Des "terroristes" kurdes tués "par erreur"
par l'armée de leur pays, la Turquie

Le 28 octobre dernier, les autorités de la République de Turquie ont procédé à une vaste rafle dans les milieux progressistes de ce pays: des centaines de militants pacifiques de la cause kurde et des intellectuels libéraux de toutes tendances ont été arbitrairement arrêtés.

Beaucoup sont toujours maintenus en détention préventive sous couvert d'appartenance à une organisation terroriste. Parmi eux, on compte notamment le professeur Büşra Ersanli, autorité en matière de droit constitutionnel et Ragip Zarakolu, éditeur et membre fondateur de l'Association turque des Droits de l'Homme ainsi que son fils Deniz.

Depuis lors, nous assistons à une grave dérive autoritariste de la part de la Turquie qui l'éloigne chaque jour un peu plus des standards européens: les premières arrestations de septembre et d'octobre se sont révélées n'être que le prélude à une mise en coupe réglée de l'ensemble des forces démocratiques d'un pays où règne désormais la peur. Ce lundi 14 février par exemple, plus de deux cents personnes ont encore été arbitrairement écrouées dans le silence assourdissant de la communauté internationale.

Dans le même temps, à l'Est du pays, les opérations militaires contre les populations civiles kurdes redoublent de violence. Tous ceux qui connaissent un peu ce pays savent par exemple pertinemment que le raid meurtrier de l'aviation turque contre des "contrebandiers" kurdes, le 28 décembre dernier, n'a rien de "l'erreur" pour laquelle le gouvernement a présenté d'hypocrites excuses mais constitue un ballon d'essai visant à tester le niveau de consentement des Occidentaux. L'absence totale de réaction de ces derniers, ajoutée à l'éradication en cours de toute possibilité de contestation interne, nous fait désormais sérieusement craindre la mise en œuvre d'une politique d'extermination généralisée contre les Kurdes selon le même mécanisme que celui, bien rôdé, qui fut mis en œuvre contre les Arméniens en 1915.

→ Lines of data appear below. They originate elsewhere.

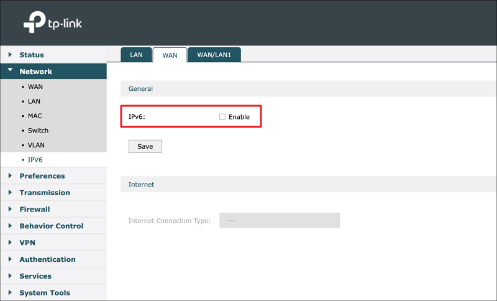Viewport: 497px width, 301px height.
Task: Open the Internet Connection Type dropdown
Action: 280,221
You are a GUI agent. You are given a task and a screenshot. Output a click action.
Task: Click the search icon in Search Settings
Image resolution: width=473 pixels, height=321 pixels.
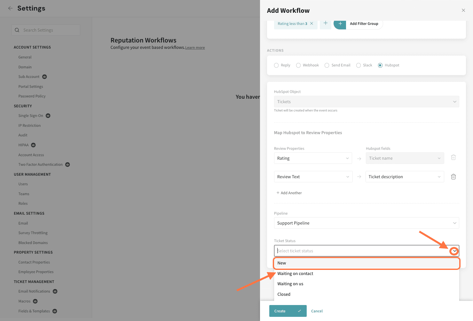(x=17, y=30)
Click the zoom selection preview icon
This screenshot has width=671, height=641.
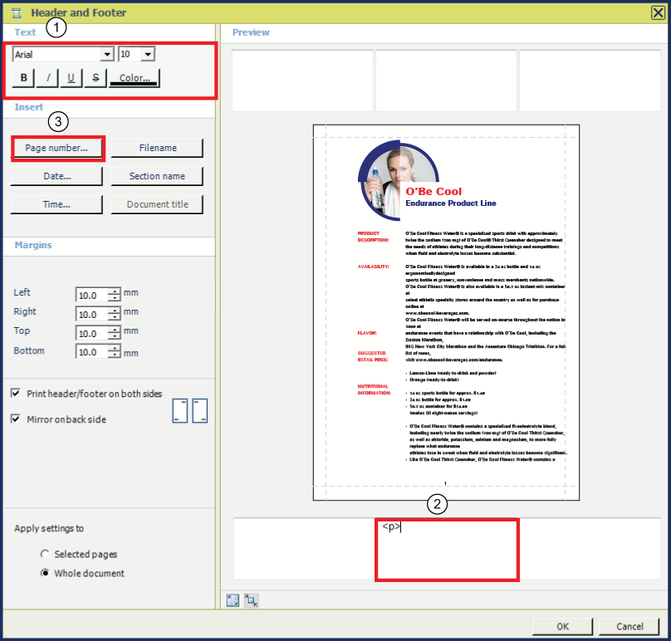coord(250,599)
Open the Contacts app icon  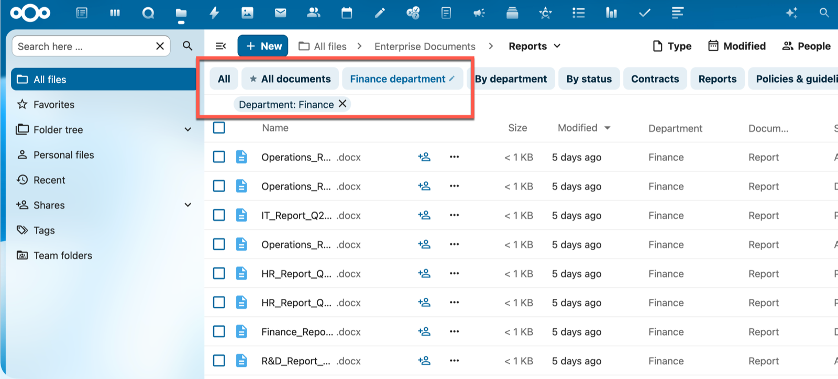point(314,13)
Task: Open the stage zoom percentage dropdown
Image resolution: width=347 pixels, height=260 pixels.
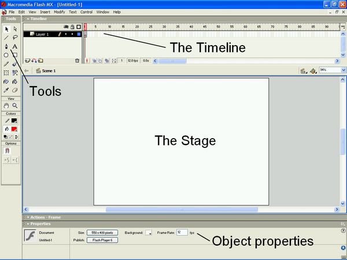Action: pos(343,70)
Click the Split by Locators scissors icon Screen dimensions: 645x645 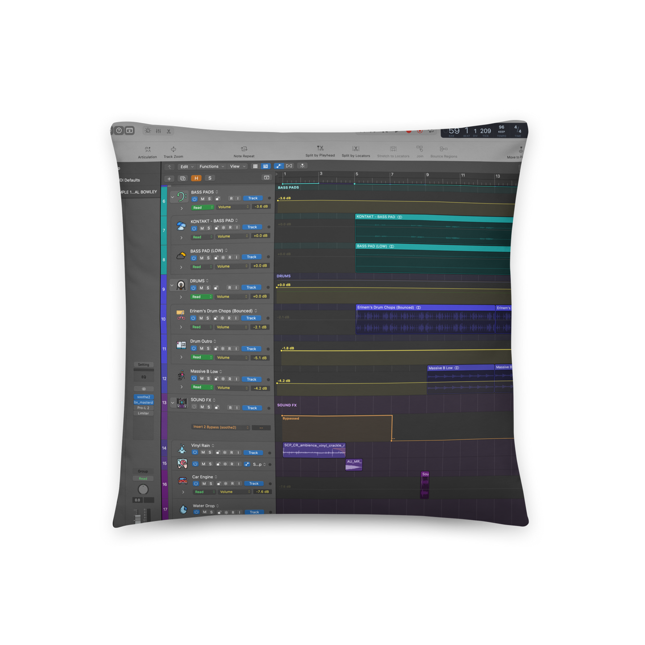click(356, 149)
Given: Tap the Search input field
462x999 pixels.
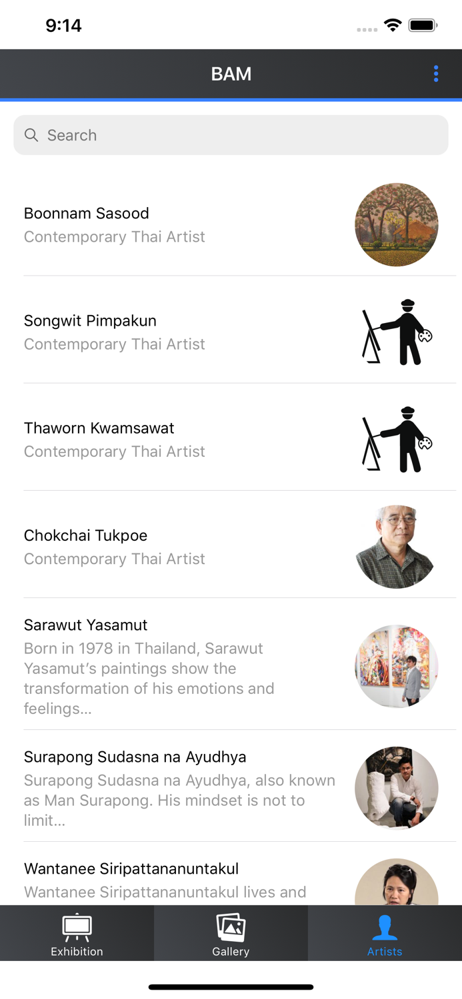Looking at the screenshot, I should (x=231, y=135).
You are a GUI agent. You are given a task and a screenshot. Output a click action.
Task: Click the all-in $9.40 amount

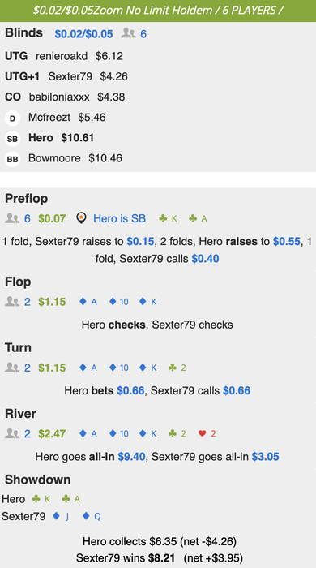131,457
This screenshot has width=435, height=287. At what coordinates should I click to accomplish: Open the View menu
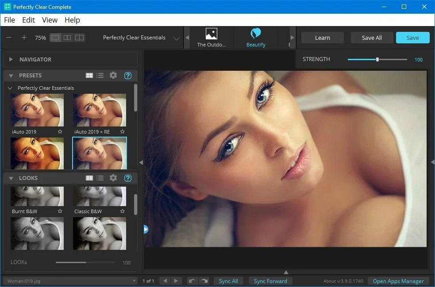click(50, 20)
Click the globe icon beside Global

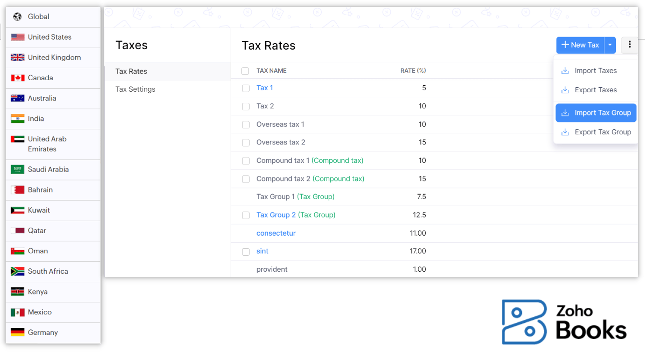pyautogui.click(x=18, y=17)
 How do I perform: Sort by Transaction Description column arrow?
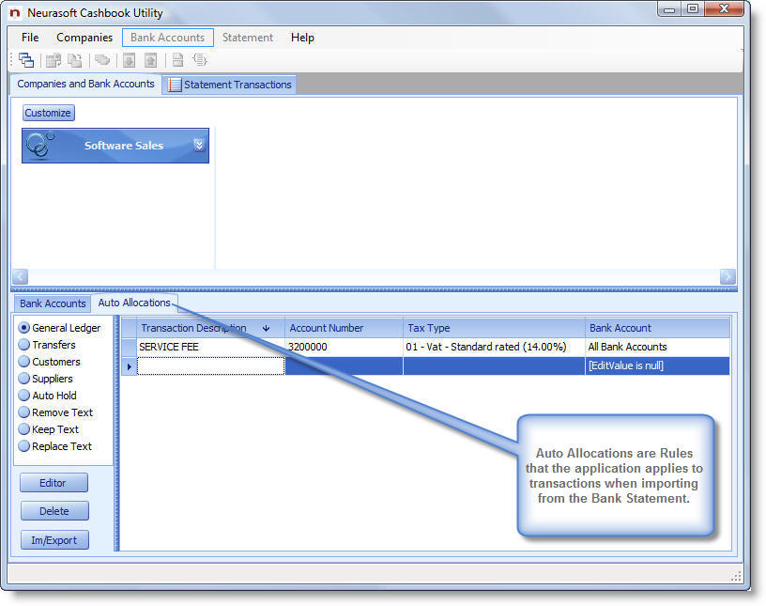[x=266, y=329]

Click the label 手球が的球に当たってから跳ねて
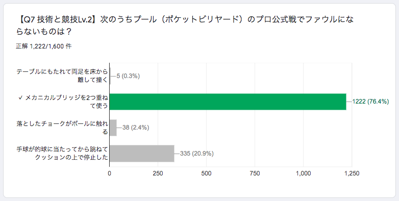coord(62,149)
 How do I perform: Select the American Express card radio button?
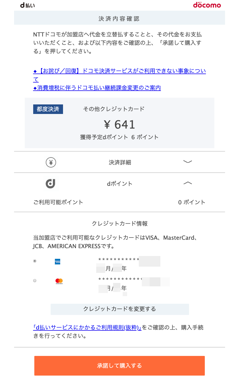coord(35,261)
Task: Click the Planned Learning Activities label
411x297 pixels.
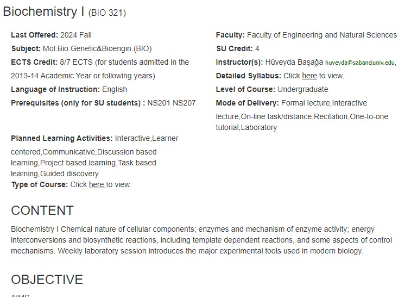Action: [61, 138]
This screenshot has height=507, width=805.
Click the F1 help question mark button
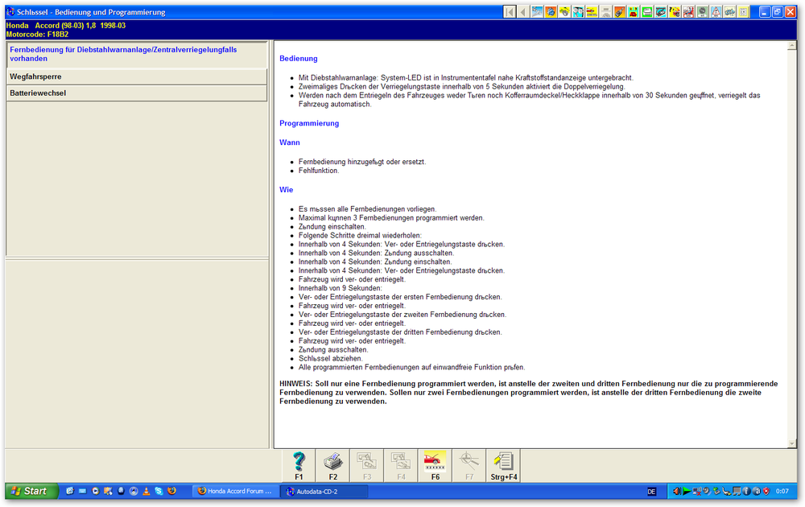pos(299,465)
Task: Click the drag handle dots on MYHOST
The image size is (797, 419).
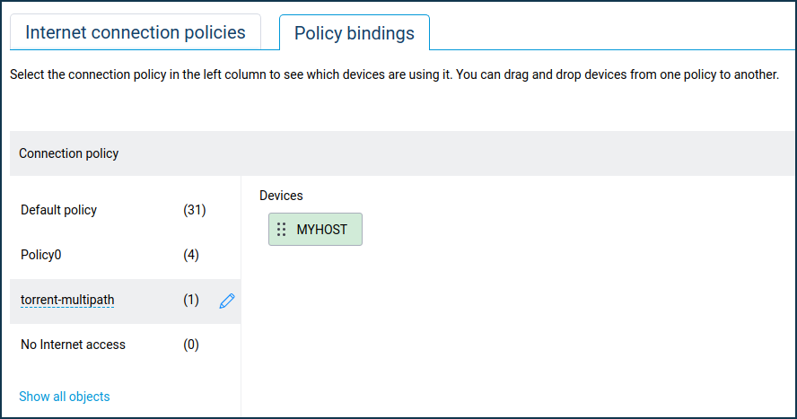Action: tap(281, 230)
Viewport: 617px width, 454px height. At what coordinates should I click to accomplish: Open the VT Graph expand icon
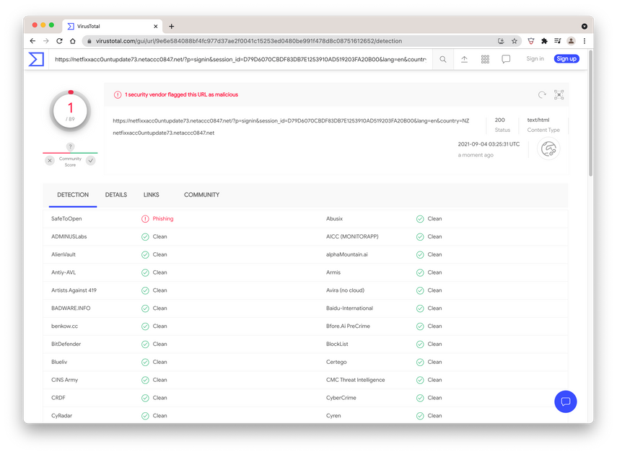point(559,94)

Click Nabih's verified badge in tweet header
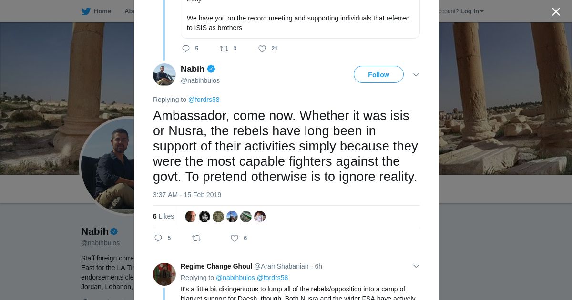tap(211, 69)
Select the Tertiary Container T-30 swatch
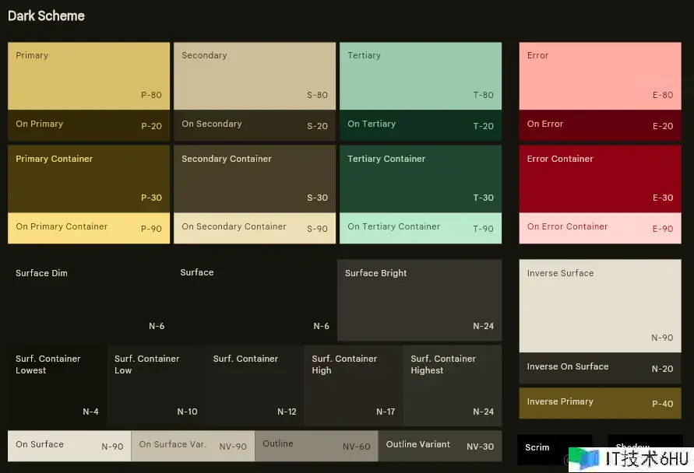The height and width of the screenshot is (473, 694). pos(421,178)
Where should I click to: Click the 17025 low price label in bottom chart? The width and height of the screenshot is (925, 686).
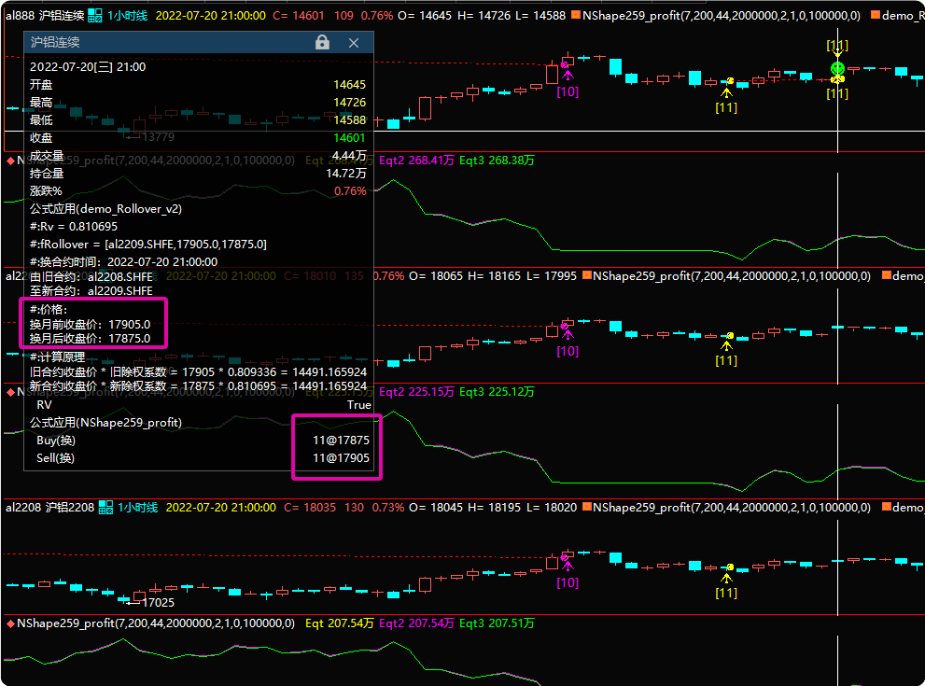[158, 602]
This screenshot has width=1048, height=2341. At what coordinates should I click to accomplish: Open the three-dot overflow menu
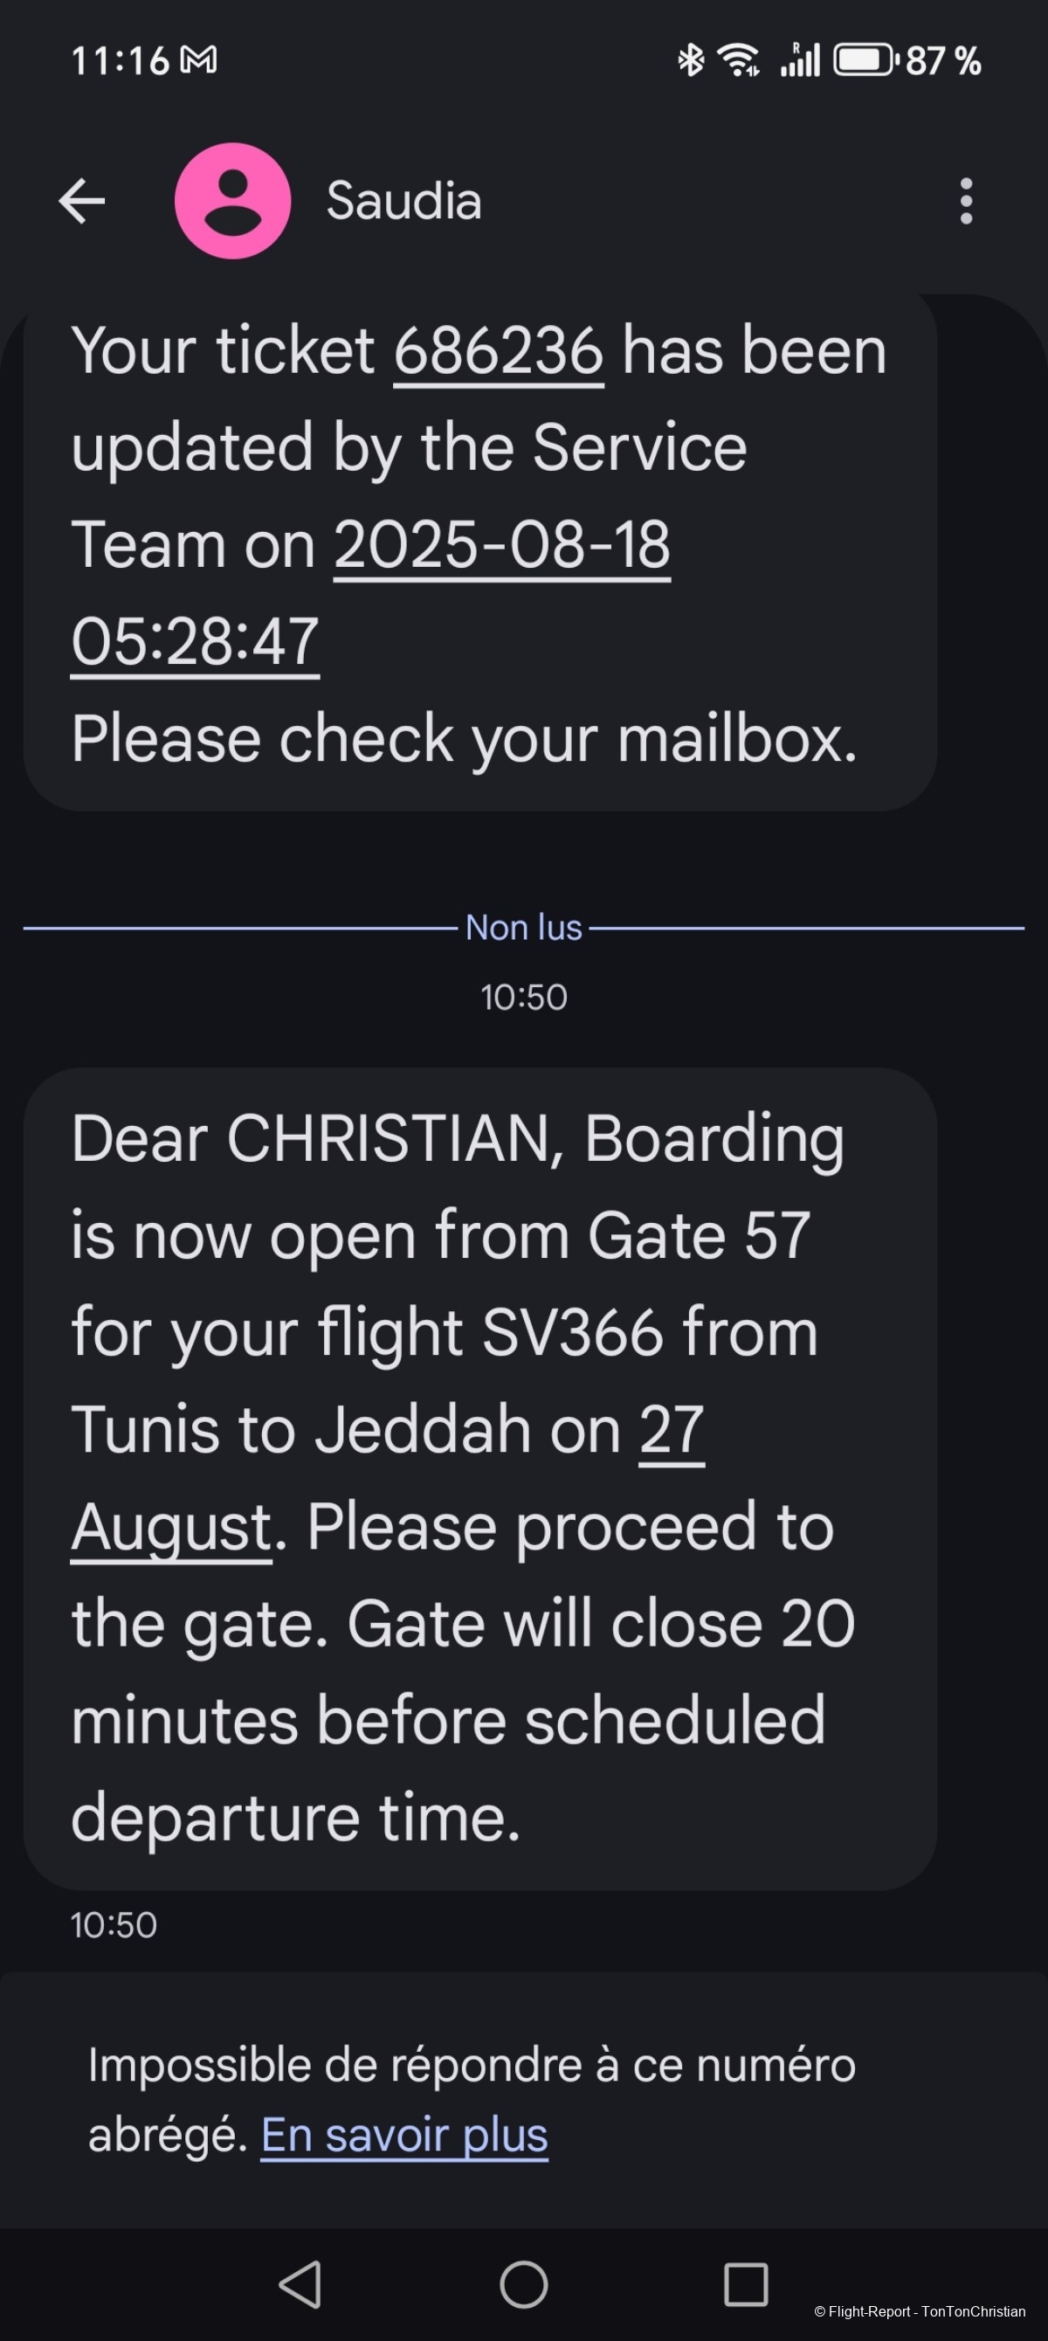pos(965,201)
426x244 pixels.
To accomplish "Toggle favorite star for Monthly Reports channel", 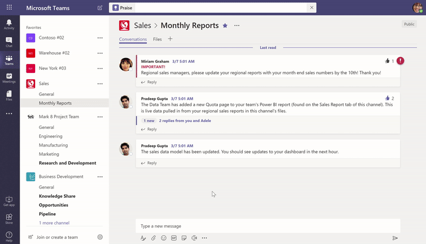I will pyautogui.click(x=225, y=26).

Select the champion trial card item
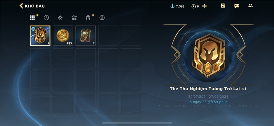(40, 36)
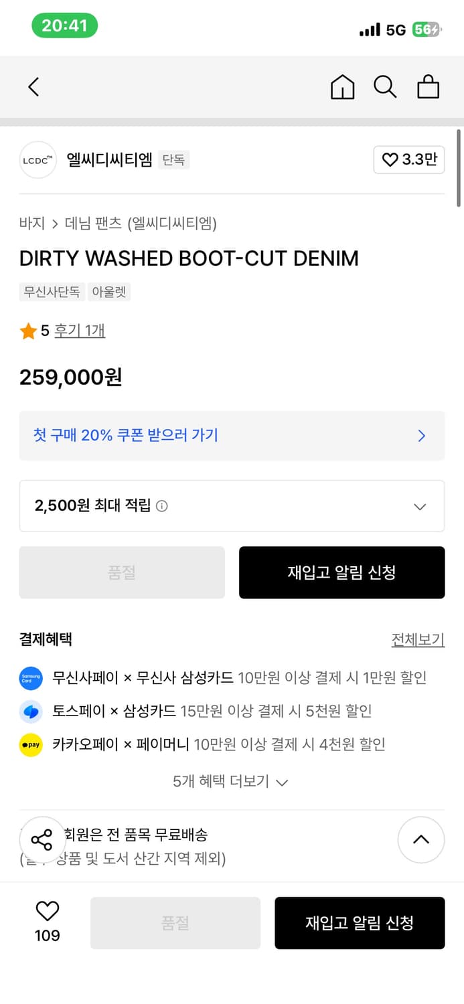This screenshot has width=464, height=1004.
Task: Open 데님 팬츠 (엘씨디씨티엠) breadcrumb
Action: coord(141,223)
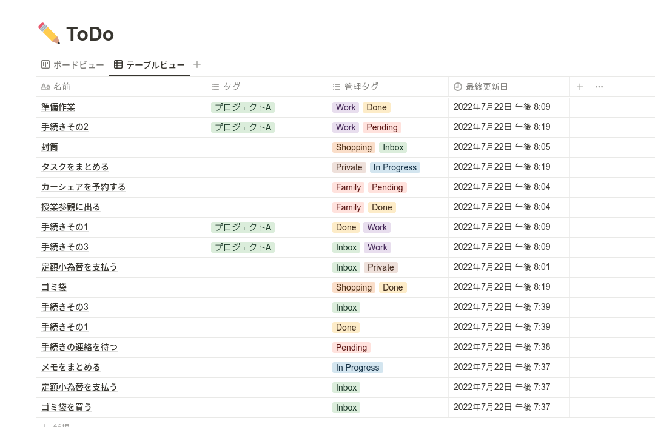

A cet égard, nous ne pouvons que rappeler la France et l'ensemble des puissances occidentales à leurs engagements politiques et à leurs devoirs moraux: il existe un fil rouge, un fil sanglant, qui constitue la trame permanente de la politique d'Etat de la Turquie contre toute expression de diversité ou d'altérité. Ce fil lie le génocide de 1915 à l'invasion de Chypre, les pogroms de 1955 contre les Grecs au massacre actuel des Kurdes.

Cette politique d'Etat se doit d'être combattue vigoureusement par tous ceux qui se réclament de la démocratie et de la pensée critique. Sur ce point, croire qu'on peut amener la Turquie à reconnaître le génocide de 1915 en s'abstenant de pénaliser sa négation en France est une illusion aussi dangereuse que celle consistant à croire qu'on peut la conduire à reconnaître les droits sociopolitiques de ses minorités en l'assurant de notre soutien contre le PKK. Qu'ils en soient conscients ou non, les parlementaires français qui ont soumis la loi de pénalisation du négationnisme à une saisine du Conseil constitutionnel se sont indirectement faits les auxiliaires de la politique répressive et meurtrière de la Turquie au Kurdistan.

En conséquence, nous appelons la France et l'ensemble des Etats européens à pénaliser la négation du génocide des Arméniens, à stopper la Turquie dans ses menées militaires contre sa minorité kurde et à exiger la libération immédiate des centaines de prisonniers politiques qui croupissent dans ses geôles, dont Ragip Zarakolu récemment nominé pour le prix Nobel de la Paix. Car consentir aux politiques mortifères d'Ankara, c'est abolir la prétention universaliste de l'Occident et c'est obérer le futur démocratique de la Turquie.